Parotta Recipe (Tamilnadu Style ) was in my mind for a long time , only now I got a chance to post it. Parotta or porotta or barotta is a griddle fried road side Indian flat layered bread, popular in Tamilnadu and Kerala. They are made with all purpose flour (maida), sugar, salt, oil and water.
This barotta / parotta is very close to my family and my father is a die-hard fan of parotta. Traveling down the memory lane, when I used to come home from college, I used to remember lot of food stalls in my neighborhood making parotta, the parotta masters meticulously making the dough, swirling and whipping the dough in the air was both entertaining to watch as well as appetising. Later when the sun sets, you could smell the warm toasty notes of fresh parotta hitting the Iron grill. Besides the tantalizing smell, you could also hear the “tick-tick, clack-clack” sounds of masters making “kothu parotta“. The smell of salna, green chillies, parotta all being cooked in a cast iron grill salivates me even now 😆 😆 and sure was a feast to both eyes and ears.
In places like Madurai, Dindugul in southern India to call parotta consumption as a way of life will not be an exaggeration. One simply cannot imagine, a night out /night life in these parts of the world without enjoying a plate of steamy, hot parotta with chalna / kurma & raita served in a plaintain leaf. These places usually are surrounded with parotta stalls and they serve food to hungry souls round the clock and the city never sleeps .

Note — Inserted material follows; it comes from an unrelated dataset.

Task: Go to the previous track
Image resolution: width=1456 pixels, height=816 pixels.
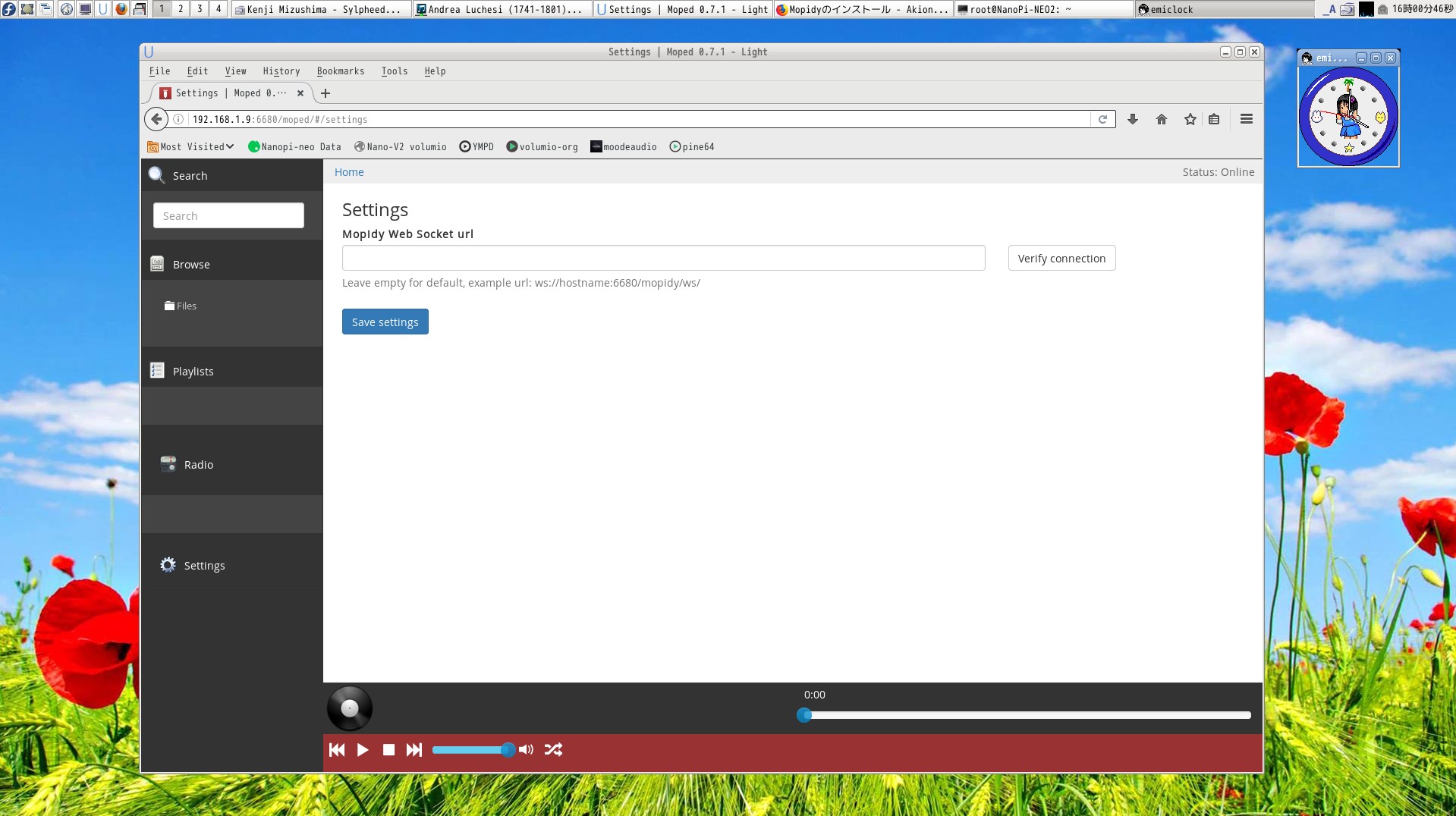Action: (x=337, y=750)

Though this dish was very tasty to be had as a finger food, the large amount of oil used, made it little unhealthy. But the recipe for eggless parotta given below has tried to do justice to the taste of traditional parotta using less oil, and therefore a healthy recipe. Instead of maida (All purpose flour), you can use whole wheat flour. Properly made parottas are served with nice hot kurma or salna with eggs and raita is a dish to die for. Hope you guys try this and enjoy life 😎 😛 .
How to make Vegetarian parotta recipe at home
Here is my short video on how to make parotta at home. Hope this helps you 🙂
- 1.5 Cups of Maida (All purpose Flour)
- 2 Tbsp of Vegetable Oil
- ½ Tsp of Sugar
- 1 Tsp of Salt
- ½ Cup + 2 Tbsp of Cold Water
- ¼ Cup of Extra Oil
- In a bowl, add maida (All purpose flour), salt, sugar and oil. Mix well with hand. Add water slowly, mix well. The dough will be sticky. Place the dough on the working surface, knead it for 10 mins. Roll it into a smooth ball and cover it with a wet cloth and leave it for 30 mins.

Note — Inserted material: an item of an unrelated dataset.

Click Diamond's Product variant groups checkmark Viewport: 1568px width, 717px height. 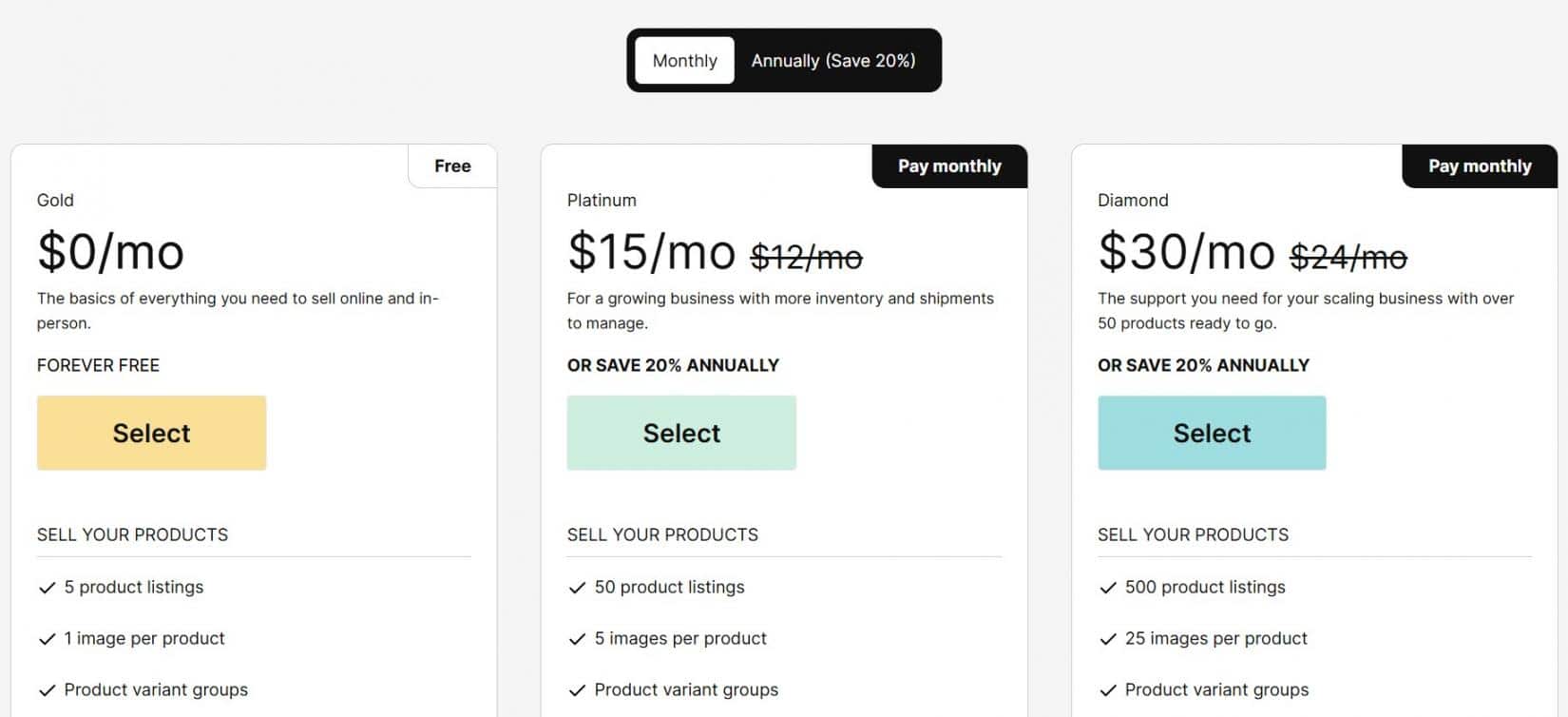[1107, 690]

- Knead it again for 5 mins and roll it again into a smooth ball and let it rest for another 30 mins.
- Divide the dough into equally sized balls.
- Roll the dough to a round shaped balls.
- Allow it to rest for 5 mins.
- Flatten the balls as thin using the rolling pin or using your palms and fingers to stretch out into a thin sheet. You have to make it super thin as much you can. The shape is not important.
- Apply a tsp of oil and flour, spread throughout the dough.
- Slowly lift the dough from one end and fold like saree pleats to the another end.
- Now rotate the dough slowly and make a spiral dough, tuck the end under the spiral.
- Apply oil and rest it for 5 mins.
- On the greased work surface, flatten the spiral dough to form a circle and roll it into a thick parotta using rolling pin or using your finger. Smear oil as you roll out. Now you can see the layers in the dough.
- Heat a cast iron pan, add oil and smear it with a wooden stick. Carefully place the parotta, add oil on both sides and cook until it turns golden brown colour on both sides.
- Once parotta are cooked, place 2-3 parotta on a working surface and beat the parotta on all sides with two hands. Now you can see different layers of parotta. It helps to open the layers of parotta.
- Prepare the rest of the parotta in the same way.
- Hot, delicious parotta is ready to serve with vegetable salna or kurma and raita.
Crushing the parotta in the end is important.
More time the dough rest, the softer the parotta.
Kneading the dough is very essential, so knead it for minimum 10 mins in every step.
Adding sugar to the dough, gives a nice golden color to the parotta.
Using oil and flour to the rolled dough, gives flaky parotta.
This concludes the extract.